Jenny P            The Adventures of Jenny P

 

March 2000 - Faith

In eight days, both of us will give our two week resignation notices to our employers, ending perhaps the best job opportunities we will ever have. At least that’s what everyone else is telling us. They’re also warning us about the health insurance we won’t have for the next few months, how it rains 225 days a year in Juneau, and of course how expensive everything will be—especially without jobs. Or the best one: "Why don’t you just work a few more years in the booming Seattle technology industry…then you can buy a BIGGER boat!"

What they’re really saying is they just don’t understand what it means to go voyaging. I’ve read about this, this "syndrome" people have when you tell them you are leaving to sail around the world. It’s characterized by a blank or confused stare, then a question like, "but how will you retire?" When we embarked upon this goal of ours, we expected everyone we knew to get very excited, want to join up with us in exotic places to go sailing in the tropical sun. We did anticipate some warnings, lots of well-meaning advice and words of caution. What we didn’t expect was the reaction we got from many, basically: "Why on earth do you want to give everything up to go sailing?" Two bright young people—we should be in college or working full-time for Microsoft. Heck, we could have a nice big house in a few years and a couple of brand new cars!

Time and again these people would just shake their heads at us and remark "what a shame. I just don’t understand." For those people, we have no explanation. At least one they could comprehend. We’ll just leave them behind in their work—rush—commute lives as their own dreams wither and die.

For some other people though, after the telling of our dreams, we would watch their eyes glaze over, not with confusion, but with understanding. "Ah yes," they might, or might not tell us. "I would like to do that one day…" Those are the ones who understand what we dream of, to voyage the oceans in our small boat. They have read the tales of Captain Slocum and know the desire to travel to distant lands. They know the meaning of true freedom: to be bonded to other people by friendship and love, but not necessarily tied to a house or job. They know that life is not about how big your bank account, house or boat is, nor are you defined by your career. They know that nothing in life is certain, nothing secure, despite our ineffectual attempts to make it so. As good sailing friends of ours once remarked, "Going offers the potential for so much more."  We know that true adventure, truly living, lies somewhere in the unknown.  And that is what feeds us.

We don’t know for sure what we’ll be doing once we’re in Juneau. We don’t even know if we’ll be able to cope with all the rain. We don’t know when we’ll be "back," if we even choose to call Seattle home again. We don’t get tired of living in Jenny P’s small space because to our eyes, our ceiling is the sky, the sea our living room. We don’t know what the future will bring, but to us that only makes us want to turn the page to find out what happens next, and keep living the dream. We do know that wherever we are, whatever happens, we will make it through.  For us, voyaging is the ultimate act of Faith.

From Sterling Hayden, Wanderer:

To be truly challenging, a voyage, like a life, must rest on a firm foundation of financial unrest. Otherwise, you are doomed to a routine traverse, the kind known to yachtsmen who play with their boats at sea... "cruising" it is called.
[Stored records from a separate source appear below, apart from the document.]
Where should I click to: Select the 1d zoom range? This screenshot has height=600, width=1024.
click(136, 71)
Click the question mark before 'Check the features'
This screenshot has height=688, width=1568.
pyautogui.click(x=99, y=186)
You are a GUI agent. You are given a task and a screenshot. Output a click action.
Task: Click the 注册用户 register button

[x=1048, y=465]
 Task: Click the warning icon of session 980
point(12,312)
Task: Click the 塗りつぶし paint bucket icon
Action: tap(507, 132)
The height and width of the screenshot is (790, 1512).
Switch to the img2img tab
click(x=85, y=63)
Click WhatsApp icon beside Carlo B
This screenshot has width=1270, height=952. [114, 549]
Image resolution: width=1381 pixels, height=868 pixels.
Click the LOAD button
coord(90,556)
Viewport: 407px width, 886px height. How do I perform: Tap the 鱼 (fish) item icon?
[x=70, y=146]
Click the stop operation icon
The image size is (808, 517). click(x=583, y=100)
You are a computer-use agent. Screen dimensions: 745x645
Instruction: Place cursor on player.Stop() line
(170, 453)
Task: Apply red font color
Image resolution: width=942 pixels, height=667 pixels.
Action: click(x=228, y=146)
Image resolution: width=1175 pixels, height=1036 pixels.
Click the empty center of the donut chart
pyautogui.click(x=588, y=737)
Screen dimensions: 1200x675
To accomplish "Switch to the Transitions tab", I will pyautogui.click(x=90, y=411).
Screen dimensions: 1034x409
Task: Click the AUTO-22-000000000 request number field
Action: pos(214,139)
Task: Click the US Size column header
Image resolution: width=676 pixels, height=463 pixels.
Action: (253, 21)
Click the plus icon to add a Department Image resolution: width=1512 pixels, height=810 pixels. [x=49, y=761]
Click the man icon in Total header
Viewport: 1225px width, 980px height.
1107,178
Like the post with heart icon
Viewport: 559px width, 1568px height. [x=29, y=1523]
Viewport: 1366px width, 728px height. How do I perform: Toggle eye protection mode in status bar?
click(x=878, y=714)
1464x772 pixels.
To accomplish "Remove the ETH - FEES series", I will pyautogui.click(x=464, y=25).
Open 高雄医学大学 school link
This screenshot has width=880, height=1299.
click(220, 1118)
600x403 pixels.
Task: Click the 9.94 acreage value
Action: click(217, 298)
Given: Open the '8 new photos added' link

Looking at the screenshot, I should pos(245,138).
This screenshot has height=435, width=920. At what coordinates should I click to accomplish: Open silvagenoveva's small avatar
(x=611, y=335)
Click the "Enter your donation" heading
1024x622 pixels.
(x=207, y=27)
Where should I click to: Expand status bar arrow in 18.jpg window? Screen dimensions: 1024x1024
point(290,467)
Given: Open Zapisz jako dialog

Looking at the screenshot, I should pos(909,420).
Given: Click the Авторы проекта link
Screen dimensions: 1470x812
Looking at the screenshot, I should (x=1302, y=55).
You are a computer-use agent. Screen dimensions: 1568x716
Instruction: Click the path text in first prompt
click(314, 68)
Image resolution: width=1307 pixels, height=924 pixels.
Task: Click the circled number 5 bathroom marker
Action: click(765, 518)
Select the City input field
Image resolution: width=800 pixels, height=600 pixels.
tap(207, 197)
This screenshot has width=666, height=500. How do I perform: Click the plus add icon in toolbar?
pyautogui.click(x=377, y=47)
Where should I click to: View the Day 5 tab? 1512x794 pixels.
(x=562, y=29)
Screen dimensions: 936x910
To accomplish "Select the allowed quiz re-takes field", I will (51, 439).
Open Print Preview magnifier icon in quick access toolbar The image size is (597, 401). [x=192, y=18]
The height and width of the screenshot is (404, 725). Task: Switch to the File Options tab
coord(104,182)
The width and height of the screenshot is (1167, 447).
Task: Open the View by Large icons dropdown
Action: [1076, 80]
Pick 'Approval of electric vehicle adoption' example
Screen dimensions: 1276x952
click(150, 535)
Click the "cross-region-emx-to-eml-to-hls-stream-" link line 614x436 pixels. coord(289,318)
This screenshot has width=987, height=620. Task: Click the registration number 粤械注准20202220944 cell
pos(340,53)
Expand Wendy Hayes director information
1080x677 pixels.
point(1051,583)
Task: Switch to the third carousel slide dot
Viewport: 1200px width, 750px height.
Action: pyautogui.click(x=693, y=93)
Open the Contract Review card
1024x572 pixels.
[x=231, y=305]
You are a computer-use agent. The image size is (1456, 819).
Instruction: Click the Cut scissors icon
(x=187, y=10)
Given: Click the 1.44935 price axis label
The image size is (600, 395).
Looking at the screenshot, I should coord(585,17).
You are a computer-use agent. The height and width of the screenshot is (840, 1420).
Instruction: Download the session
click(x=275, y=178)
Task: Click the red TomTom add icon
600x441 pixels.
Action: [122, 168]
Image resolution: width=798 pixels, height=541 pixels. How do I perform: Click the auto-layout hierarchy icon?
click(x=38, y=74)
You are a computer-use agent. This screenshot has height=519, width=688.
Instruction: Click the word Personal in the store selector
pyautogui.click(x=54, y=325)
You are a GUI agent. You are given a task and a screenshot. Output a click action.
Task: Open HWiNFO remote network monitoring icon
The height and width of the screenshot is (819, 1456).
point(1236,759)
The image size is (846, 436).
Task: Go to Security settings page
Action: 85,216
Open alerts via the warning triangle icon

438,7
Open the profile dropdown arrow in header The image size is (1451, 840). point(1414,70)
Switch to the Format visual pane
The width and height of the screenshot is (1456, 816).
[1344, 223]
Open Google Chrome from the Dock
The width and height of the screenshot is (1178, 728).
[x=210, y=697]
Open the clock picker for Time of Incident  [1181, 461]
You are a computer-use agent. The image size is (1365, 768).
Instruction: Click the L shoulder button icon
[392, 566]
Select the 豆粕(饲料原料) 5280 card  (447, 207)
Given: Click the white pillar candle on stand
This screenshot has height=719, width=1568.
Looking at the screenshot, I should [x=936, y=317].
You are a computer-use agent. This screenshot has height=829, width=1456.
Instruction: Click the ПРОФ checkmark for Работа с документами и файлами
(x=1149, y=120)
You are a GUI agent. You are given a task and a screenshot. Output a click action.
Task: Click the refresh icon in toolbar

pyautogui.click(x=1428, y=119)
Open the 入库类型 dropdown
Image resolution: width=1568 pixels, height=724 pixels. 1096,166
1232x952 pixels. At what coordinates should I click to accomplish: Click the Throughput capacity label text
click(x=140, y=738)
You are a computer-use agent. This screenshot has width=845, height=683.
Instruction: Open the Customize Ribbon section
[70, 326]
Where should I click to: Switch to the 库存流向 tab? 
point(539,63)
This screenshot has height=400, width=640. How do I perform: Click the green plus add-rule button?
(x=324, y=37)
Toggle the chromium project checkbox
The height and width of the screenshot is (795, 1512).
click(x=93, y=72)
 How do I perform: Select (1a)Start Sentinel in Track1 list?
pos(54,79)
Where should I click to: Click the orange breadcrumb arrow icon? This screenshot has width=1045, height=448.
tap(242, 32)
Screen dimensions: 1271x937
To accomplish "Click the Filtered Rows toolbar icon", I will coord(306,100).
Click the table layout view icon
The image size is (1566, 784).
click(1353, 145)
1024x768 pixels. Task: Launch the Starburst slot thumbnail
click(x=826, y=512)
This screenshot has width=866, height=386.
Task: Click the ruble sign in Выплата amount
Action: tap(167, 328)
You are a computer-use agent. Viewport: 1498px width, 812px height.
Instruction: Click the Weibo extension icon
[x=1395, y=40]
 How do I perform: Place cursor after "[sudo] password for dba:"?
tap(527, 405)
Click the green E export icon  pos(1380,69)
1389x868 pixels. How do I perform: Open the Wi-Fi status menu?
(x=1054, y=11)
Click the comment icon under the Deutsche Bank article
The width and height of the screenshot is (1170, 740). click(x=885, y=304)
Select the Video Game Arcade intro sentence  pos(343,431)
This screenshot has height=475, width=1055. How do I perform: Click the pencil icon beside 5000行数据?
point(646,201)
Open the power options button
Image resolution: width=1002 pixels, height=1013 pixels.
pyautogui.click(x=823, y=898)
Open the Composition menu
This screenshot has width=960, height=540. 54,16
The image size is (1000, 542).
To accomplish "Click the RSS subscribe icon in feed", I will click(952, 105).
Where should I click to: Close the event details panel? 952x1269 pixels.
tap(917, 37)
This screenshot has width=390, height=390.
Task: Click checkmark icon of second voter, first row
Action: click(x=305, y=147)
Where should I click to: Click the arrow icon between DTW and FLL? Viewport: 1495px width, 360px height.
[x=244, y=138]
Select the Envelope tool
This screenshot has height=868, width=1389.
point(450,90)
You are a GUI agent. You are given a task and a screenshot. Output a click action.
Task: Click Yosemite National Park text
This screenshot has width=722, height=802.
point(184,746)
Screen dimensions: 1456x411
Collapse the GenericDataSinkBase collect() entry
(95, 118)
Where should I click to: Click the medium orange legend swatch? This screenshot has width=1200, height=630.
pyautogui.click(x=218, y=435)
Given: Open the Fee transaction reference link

Voyaging belongs to seamen, and to the wanderers of the world who cannot, or will not, fit in. If you are contemplating a voyage and you have the means, abandon the venture until your fortunes change. Only then will you know what the sea is all about.

"I've always wanted to sail to the south seas, but I can't afford it." What these men can't afford is not to go. They are enmeshed in the cancerous discipline of "security." And in the worship of security we fling our lives beneath the wheels of routine - and before we know it our lives are gone.

What does a man need - really need? A few pounds of food each day, heat and shelter, six feet to lie down in - and some form of working activity that will yield a sense of accomplishment. That's all - in the material sense, and we know it. But we are brainwashed by our economic system until we end up in a tomb beneath a pyramid of time payments, mortgages, preposterous gadgetry, playthings that divert our attention for the sheer idiocy of the charade.

The years thunder by, The dreams of youth grow dim where they lie caked in dust on the shelves of patience. Before we know it, the tomb is sealed.

Where, then, lies the answer? In choice. Which shall it be: bankruptcy of purse or bankruptcy of life?